Pabón explained that Kim isn’t doing what hip-hop producers normally do with a piece of music — taking bits and pieces and chopping them up.
“It’s not just groove-oriented where there’s one thing looping over and over. It starts somewhere and you really journey with it,” he said.
Because each act is made up four or five songs that are each about ten minutes long, the instrumentation has a chance to go through movements and changes that aren’t possible within the framework of a three-and-a-half-minute pop song.
Watching a handful of YouTube clips of prior performances, I got a feel for what Pabón was saying: Within a single song, there’d be parts that were like a jazz number, each instrumentalist taking a turn to solo. There was a bare-bones strings sequence that built and swelled to a climax. There were long piano passages as haunting as minor-key Rachmaninoff — and then the drums would cut in, and the double bass and, a couple measures later than you expect, Pabón’s voice, lilting and ebullient.
“It’s not some pretty chamber music with a little backbeat or something,” Pabón stressed. There are parts that are flat-out “nasty” — parts he plans on sampling in the future.
“You can add a drum beat to anything,” Pabón said. “But it’s different if you’re going to find where the drums are supposed to be and make it its own thing.”

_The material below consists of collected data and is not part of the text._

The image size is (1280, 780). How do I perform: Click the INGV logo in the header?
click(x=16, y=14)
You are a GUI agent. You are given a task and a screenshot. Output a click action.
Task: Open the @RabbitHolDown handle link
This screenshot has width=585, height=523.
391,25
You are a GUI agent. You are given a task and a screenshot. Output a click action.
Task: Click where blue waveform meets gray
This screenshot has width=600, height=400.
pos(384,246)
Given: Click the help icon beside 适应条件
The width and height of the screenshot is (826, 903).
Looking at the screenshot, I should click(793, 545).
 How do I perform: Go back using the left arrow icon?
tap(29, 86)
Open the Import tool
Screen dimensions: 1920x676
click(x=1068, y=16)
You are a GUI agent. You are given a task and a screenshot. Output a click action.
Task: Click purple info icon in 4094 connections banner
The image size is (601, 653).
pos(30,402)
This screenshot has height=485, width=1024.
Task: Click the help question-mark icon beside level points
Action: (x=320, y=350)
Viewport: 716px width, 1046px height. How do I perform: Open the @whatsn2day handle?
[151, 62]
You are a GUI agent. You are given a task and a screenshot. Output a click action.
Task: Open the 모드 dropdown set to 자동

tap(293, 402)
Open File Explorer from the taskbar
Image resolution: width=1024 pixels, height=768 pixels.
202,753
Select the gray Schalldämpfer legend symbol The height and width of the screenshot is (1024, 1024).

Neither Pabón or Do D.A.T. (a.k.a. Davin Anthony Thompson) had considered themselves fans of classical music, but both rappers said their collaboration with Kim has changed the way they write and listen to music — Thompson likened it to how when you beat a boss in those old Megaman video games, you acquire that boss’s power.
“We’re Captain Kirk out here,” Thompson said. “We’re boldly going where no emcee has gone before.”
I asked Thompson if he thought Kim’s genre-bending efforts spoke to the future of hip-hop as a whole.
“Absolutely,” he said, pointing out that cross-genre collaborations have always been a part of hip-hop, dating all the way back to Run D.M.C. and Aerosmith. “To me, hip-hop is alchemy. Hip-hop is an ever-expanding universe.”
Thompson describes himself as a “hip-hopper to the fullest” and said he sees that quality in Kim too.
“He has that hip-hopper’s rebel mentality,” Thompson said. “‘I know the rules, but fuck the rules. I’m going to make something out of nothing.’ That’s why I really relate to JooWan Kim.”